City Attorney Backs Down On Conditional Release of IACP Report

Stephen Downing

On July 17 the Beachcomber broke the news that the Long Beach city attorney had compromised the city manager’s July 7 memo to the mayor and council members that the city would be “fully transparent” and ask the federal court to lift a protective order on the 126-page study of LBPD operations made by the International Association of Chiefs of Police (IACP). https://beachcomber.news/content/city-attorney-evades-full-transparency-iacp-report

Instead of being “fully transparent,” the city attorney proposed a stipulation that would only “partially vacate” the court’s protective order.

The stipulation evaded full transparency by making the release “subject to redactions made by the city related to confidential and privileged information including operational readiness and staffing levels that are protected by the official information and/or law enforcement privileges…”

The Beachcomber also reported that one of the two attorneys involved in the litigation, Narine Mkrtchyan (representing Christopher Williams in an excessive force civil rights lawsuit against the city) stated, “I will not agree to any redactions unless I see them first.”

Today all of that changed.

Attorneys representing the city forwarded a 2nd proposed stipulation by email to the involved attorneys stating, “Attached please find a revised draft of the stipulation, which now vacates the protective order regarding the IACP report…. If acceptable, please authorize your e-signature for filing.”

The revised stipulation has no provision that will allow the city to make any redactions prior to its public release.

Thomas Beck, the attorney representing the Beachcomber in a lawsuit related to the city’s refusal to release the excessive use of force investigation related to the Williams case (as well as one related to massive overtime fraud) said, “once this protective order is vacated by the court, the attorneys are free to disseminate (the IACP report) to anyone they please as well as continue to use it in their lawsuit, subject to evidentiary objections the city may make.”

William’s attorney, Narine Mkrtchyan, told the Beachcomber, “I have signed the stipulation.

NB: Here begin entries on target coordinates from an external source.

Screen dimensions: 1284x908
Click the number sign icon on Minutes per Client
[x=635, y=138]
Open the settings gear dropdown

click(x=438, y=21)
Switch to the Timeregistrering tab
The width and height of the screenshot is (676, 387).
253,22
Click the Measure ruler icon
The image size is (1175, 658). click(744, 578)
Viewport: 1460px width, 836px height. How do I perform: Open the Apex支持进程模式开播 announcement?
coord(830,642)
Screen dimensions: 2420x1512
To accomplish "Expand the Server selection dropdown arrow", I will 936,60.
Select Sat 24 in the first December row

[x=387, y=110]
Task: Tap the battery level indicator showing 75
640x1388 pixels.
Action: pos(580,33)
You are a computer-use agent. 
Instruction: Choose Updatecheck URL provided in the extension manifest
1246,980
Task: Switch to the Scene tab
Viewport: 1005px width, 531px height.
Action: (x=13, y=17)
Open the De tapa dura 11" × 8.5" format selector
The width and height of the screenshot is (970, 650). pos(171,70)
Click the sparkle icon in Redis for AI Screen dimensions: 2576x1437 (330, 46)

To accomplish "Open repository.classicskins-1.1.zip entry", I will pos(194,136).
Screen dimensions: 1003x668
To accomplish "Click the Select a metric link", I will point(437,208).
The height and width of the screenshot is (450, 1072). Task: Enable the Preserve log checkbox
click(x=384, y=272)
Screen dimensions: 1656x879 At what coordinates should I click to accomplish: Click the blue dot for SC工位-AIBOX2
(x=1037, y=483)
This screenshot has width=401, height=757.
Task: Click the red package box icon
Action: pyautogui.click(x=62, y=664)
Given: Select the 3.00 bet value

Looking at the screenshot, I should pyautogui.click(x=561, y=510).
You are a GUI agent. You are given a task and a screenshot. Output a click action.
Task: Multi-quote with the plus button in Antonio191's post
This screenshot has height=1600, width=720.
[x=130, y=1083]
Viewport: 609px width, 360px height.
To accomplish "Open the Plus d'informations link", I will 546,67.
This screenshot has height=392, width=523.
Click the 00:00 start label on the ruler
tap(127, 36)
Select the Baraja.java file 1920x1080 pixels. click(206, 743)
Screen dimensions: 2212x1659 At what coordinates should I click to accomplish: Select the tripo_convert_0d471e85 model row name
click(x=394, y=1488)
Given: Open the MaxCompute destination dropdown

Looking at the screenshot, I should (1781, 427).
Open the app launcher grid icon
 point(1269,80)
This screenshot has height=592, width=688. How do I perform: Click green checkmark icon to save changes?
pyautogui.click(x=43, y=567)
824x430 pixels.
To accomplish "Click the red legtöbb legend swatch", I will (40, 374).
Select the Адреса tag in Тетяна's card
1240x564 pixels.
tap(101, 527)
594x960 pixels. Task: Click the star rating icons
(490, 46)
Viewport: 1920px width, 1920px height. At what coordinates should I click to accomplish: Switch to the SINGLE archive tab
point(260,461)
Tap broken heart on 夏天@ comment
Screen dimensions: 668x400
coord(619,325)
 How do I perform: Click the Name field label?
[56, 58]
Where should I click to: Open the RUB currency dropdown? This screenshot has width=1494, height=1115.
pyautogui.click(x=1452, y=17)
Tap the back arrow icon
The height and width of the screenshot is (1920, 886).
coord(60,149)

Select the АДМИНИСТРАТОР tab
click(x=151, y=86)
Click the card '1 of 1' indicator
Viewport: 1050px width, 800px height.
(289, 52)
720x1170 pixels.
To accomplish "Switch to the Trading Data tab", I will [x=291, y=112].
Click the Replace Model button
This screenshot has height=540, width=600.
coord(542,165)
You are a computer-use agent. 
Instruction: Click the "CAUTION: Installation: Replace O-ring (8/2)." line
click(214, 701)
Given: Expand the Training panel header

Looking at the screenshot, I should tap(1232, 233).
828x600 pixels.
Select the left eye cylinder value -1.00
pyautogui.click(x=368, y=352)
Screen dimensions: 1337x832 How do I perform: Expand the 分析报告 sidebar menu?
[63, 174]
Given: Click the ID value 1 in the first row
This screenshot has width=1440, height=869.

Once it is approved by the court, I will forward you the report.”

Requests for comment made to the city attorney, the city manager and the IACP attorney were not returned prior to publication.

This developing story will be updated as more information is obtained or when the federal court acts upon an agreed upon stipulation to lift the protective order.

Beachcomber articles that reveal the history of the IACP contract and the city’s actions to prevent public release of the report can be found at the following links:

https://beachcomber.news/content/international-association-assessing-police-dept

https://beachcomber.news/content/are-protests-and-movement-recall-mayor-garcia-cracking-city-hall-transparency

https://beachcomber.news/content/what-are-cops-city-manager-and-city-attorney-hiding

On July 16 investigative reporter Kevin Flores wrote an in-depth article for FORTHE titled: Long Beach Confidential: Assessment of Police Department Kept Under Wraps Since 2018 Could Soon Be Made Public. It is linked here with permission. https://forthe.org/journalism/iacp-lbpd-assessment/

Stephen Downing is a resident of Long Beach and a retired LAPD deputy chief of police.